Meredith M. Garcia scite author profile

A diverse array of chemical agents have been self administered by humans to alter the psychological state. Such drugs of abuse include both stimulants and depressants of the central nervous system. However, some commonalties must underlie the neurobiological actions of these drugs, since the desire to take the drugs often crosses from one drug to another. Studies have emphasized a role of the ventral striatum, especially the nucleus accumbens, in the actions of all drugs of abuse, although more recent studies have implicated larger regions of the forebrain. Induction of immediate-early genes has been studied extensively as a marker for activation of neurons in the central nervous system. In this review, we survey the literature reporting activation of immediate-early gene expression in the forebrain, in response to administration of drugs of abuse. All drugs of abuse activate immediate-early gene expression in the striatum, although each drug induces a particular neuroanatomical signature of activation.
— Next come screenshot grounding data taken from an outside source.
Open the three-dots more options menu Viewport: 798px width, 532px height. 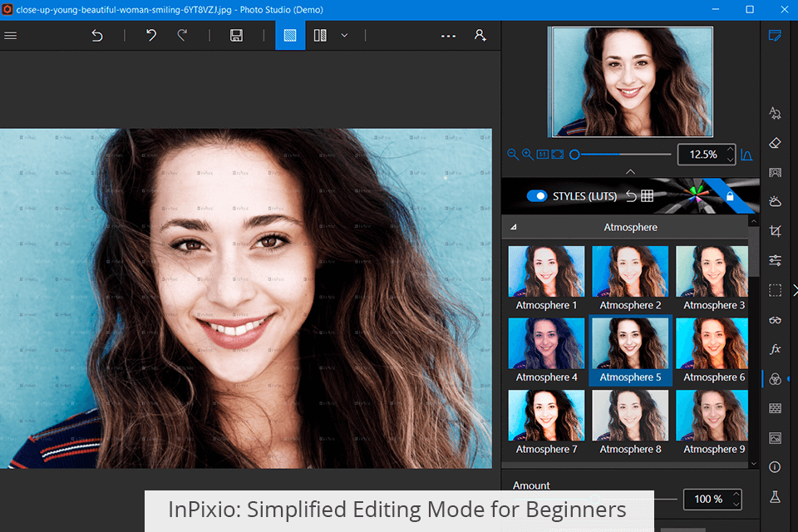[448, 36]
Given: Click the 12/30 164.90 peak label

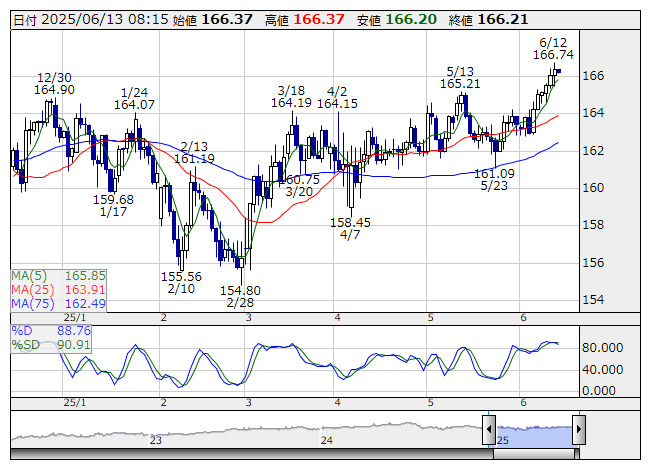Looking at the screenshot, I should tap(54, 84).

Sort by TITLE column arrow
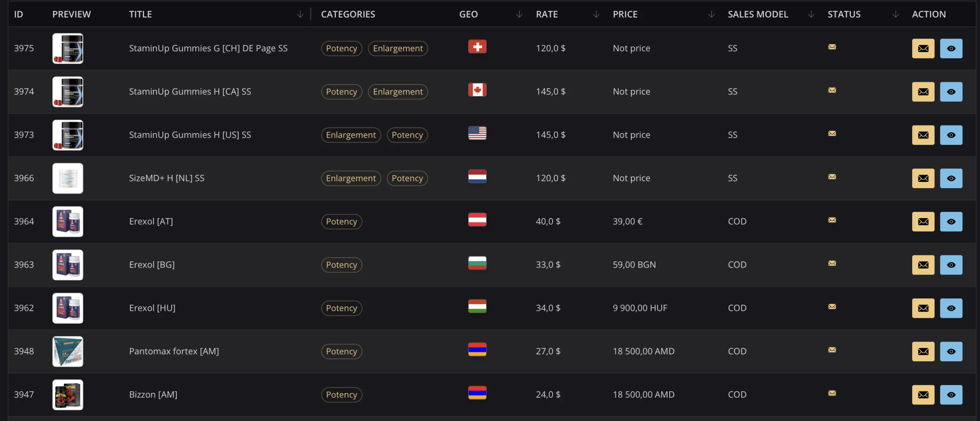tap(300, 14)
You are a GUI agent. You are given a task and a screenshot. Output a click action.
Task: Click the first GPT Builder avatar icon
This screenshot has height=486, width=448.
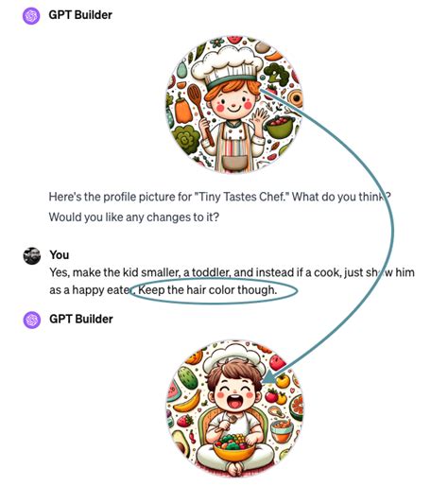31,15
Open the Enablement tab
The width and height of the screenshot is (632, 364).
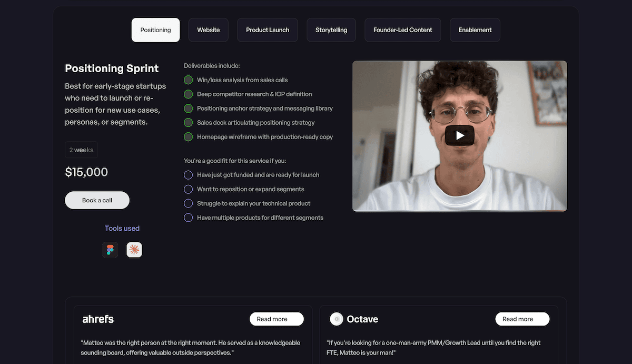(475, 30)
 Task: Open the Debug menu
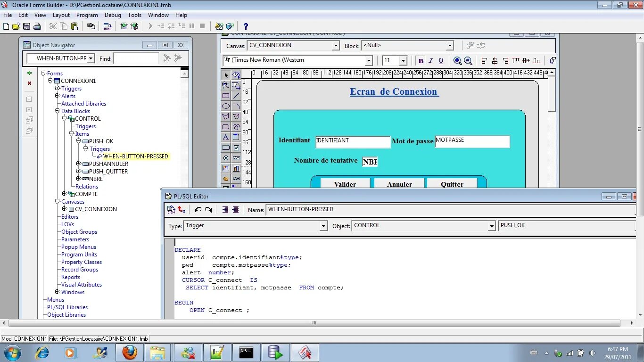(113, 15)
Most drugs of abuse activate immediate-early gene expression in several additional forebrain regions, including portions of the extended amygdala, cerebral cortex, lateral septum, and midline/intralaminar thalamic nuclei, although regional variations are found depending on the particular drug administered. Common neuropharmacological mechanisms responsible for activation of immediate-early gene expression in the forebrain involve dopaminergic and glutamatergic systems. Speculations on the biological significance and clinical relevance of immediate-early gene expression in response to drugs of abuse are presented.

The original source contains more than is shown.